En fait, originaire de Saint-Germain en Laye, Sylvain Vanot n’a pas bénéficié du côté « provincial » de A et Katerine (Jean Bart, le Suisse, est, lui, dans un autre cas… et donc beaucoup plus isolé encore) mais il n’est pas assez « parisien » non plus pour pénétrer le microcosme. Alors que les autres font terriblement bien ressortir leur francité, Vanot s’est tourné vers un son plus proche de Neil Young. Certains lui ont reproché d’ailleurs alors que c’est aussi ce qui nous avait soufflé sur son premier album.
Avec (En attendant) tout brille, c’est une ouverture sur le monde que Sylvain Vanot nous offre. En effet, les deux reprises qui figurent ici viennent, l’une d’Afrique, l’autre de Grèce. Succulente, La Bêtise humaine est une vraie chanson pédagogique comme seuls les Africains en font encore. Le pauvre travaille pour le riche, la femme se fait exploiter par l’homme qui, lui même, est au service du colon… La chanson est drôle dans toute l’horreur de son propos ! Yannis, jouée comme il se doit « à la grecque » est, elle aussi, très drôle alors que le reste est, dans l’ensemble, beaucoup moins rigolard. A faire ce choix de l’acoustique et de l’intimisme, Sylvain Vanot nous permet de bien réécouter ses textes. (En attendant) tout brille se rapproche en cela de l’extraordinaire Unplugged de Neil Young de qui on l’a déjà beaucoup rapproché. C’est à prendre comme un compliment et non à subir comme un poids.

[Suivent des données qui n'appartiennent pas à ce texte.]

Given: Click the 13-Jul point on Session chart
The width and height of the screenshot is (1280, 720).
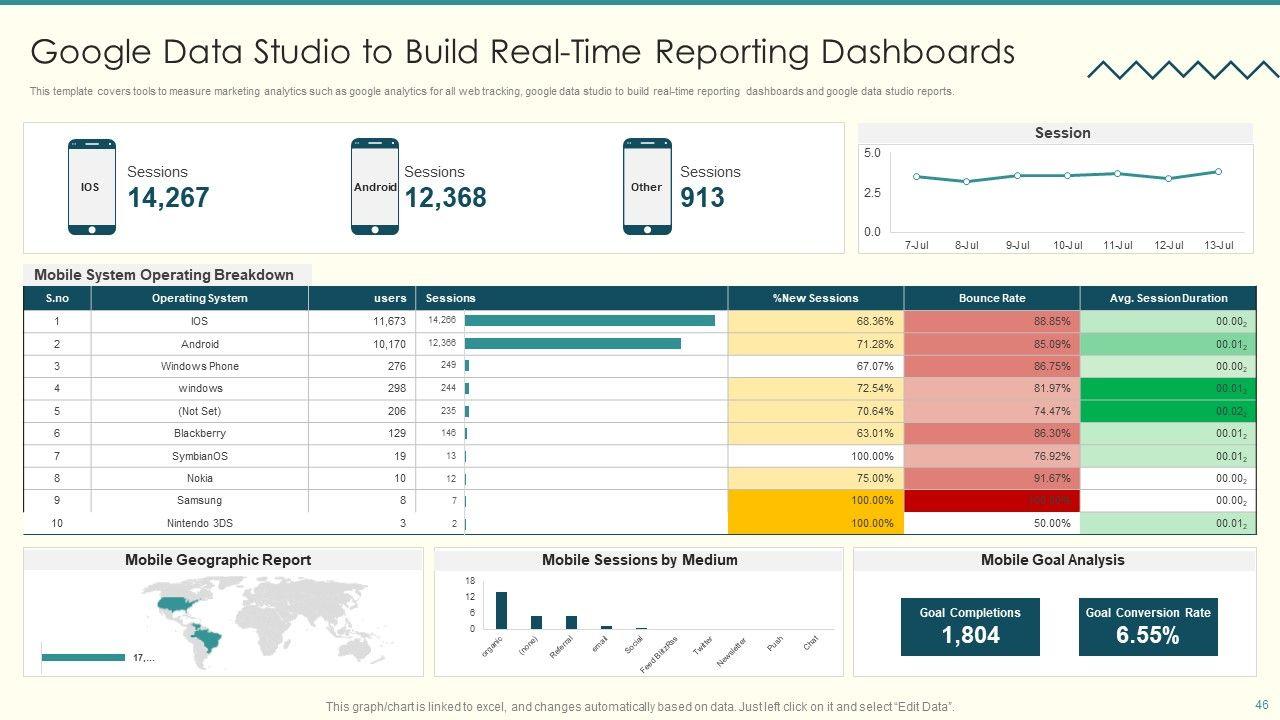Looking at the screenshot, I should pos(1218,172).

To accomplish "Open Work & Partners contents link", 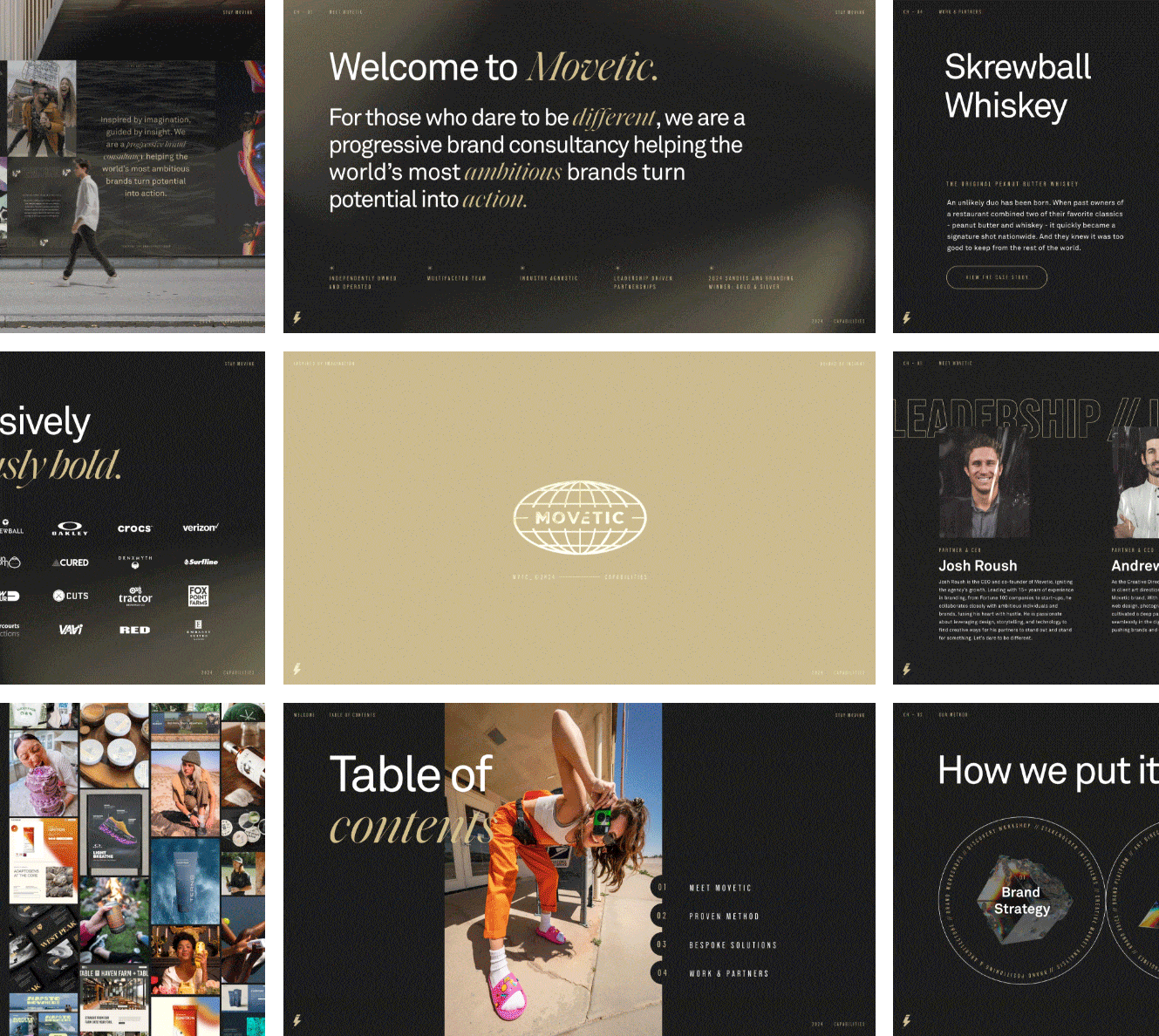I will pos(728,973).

Déjà, sa voix est infiniment plus touchante, proche de la confidence à l’oreille alors qu’il avait pu avoir tendance à « lâcher la sauce » dans les aiguès. Du coup, ses mots vont droit au cœur et touchent leur cible avec plus de sensibilité. Les arrangements, quant à eux, signés par une équipe soudée, sur des cordes de guitares et de violoncelles, transforment chaque chanson en autant de classique.

Corvéable à merci, Mary, ville morte et Vipère (qu’on avait déjà entendue en concert) sentent bon le règlement de compte autour d’un feu de bois genre « on s’dit ce qui ne va pas mais on le dit calmement sans se fâcher ». La Vie qu’on aime renvoie à nouveau à Neil Young mais en acoustique cette fois alors que la version du premier album était nettement plus électrique. Les chansons d’amour (Petit bois, L’Instant que je guette et Egérie) sont frissonnantes de tendresse. Cette dernière, qu’on trouvait un peu faible sur l’album du même nom, gagne en profondeur ; l’unisson avec le violoncelle y étant sans doute pour beaucoup. Quand à Trop tôt, c’est, avec Mary, ville morte, le sommet de l’album. En attendant le prochain vrai album donc, on écoute (En attendant) tout brille lové dans le canapé.